» **EXERCISE PROMPT**
Copy out the lines from the line with "You are a GUI" to the line with "tap(201, 281)", replacing "screenshot" with "screen capture" wherever it appears and changing nothing else. Leave the pictures out of your answer.

» **SUPPLIED DATA**
● ● ● ● ● ● ●
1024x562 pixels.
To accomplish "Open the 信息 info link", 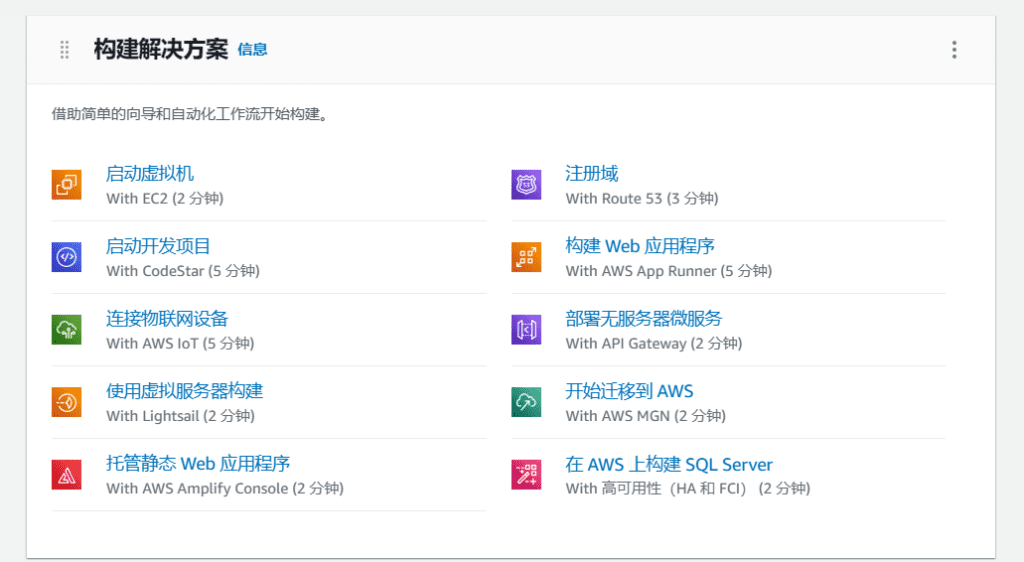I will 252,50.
● ● ● ● ● ● ●
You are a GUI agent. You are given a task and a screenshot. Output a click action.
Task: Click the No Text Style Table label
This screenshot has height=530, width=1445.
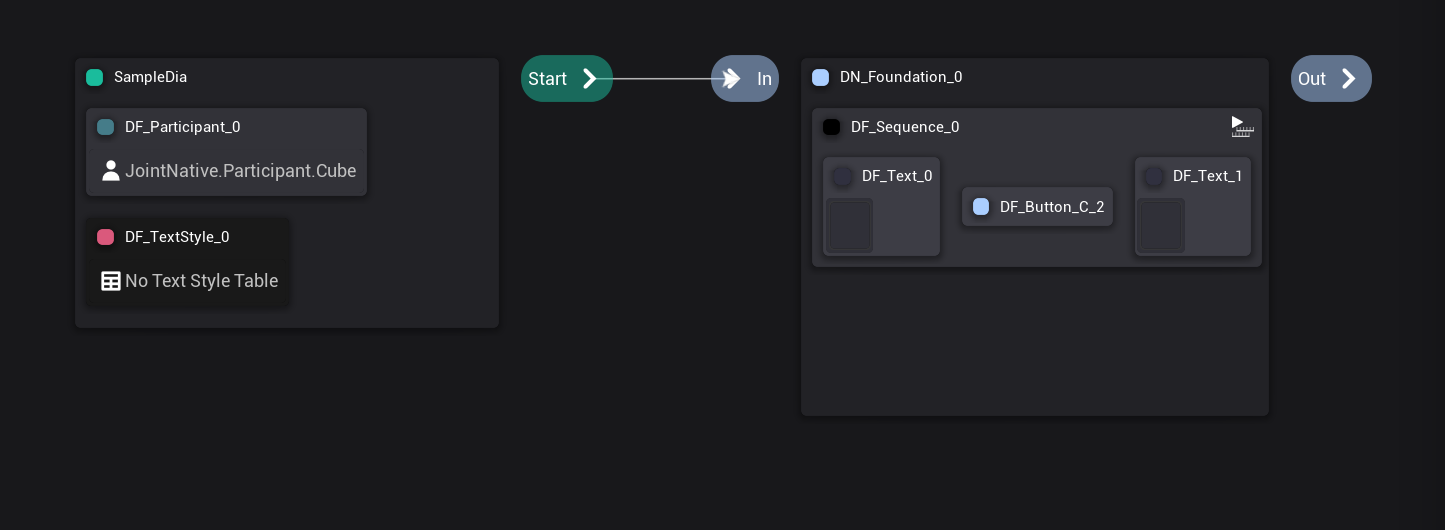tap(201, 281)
● ● ● ● ● ● ●
» **RESULT FOR THIS EXERCISE**
You are a GUI agent. You are given a task and a screen capture. Output a click action.
Task: Click the No Text Style Table label
This screen capture has height=530, width=1445.
tap(201, 281)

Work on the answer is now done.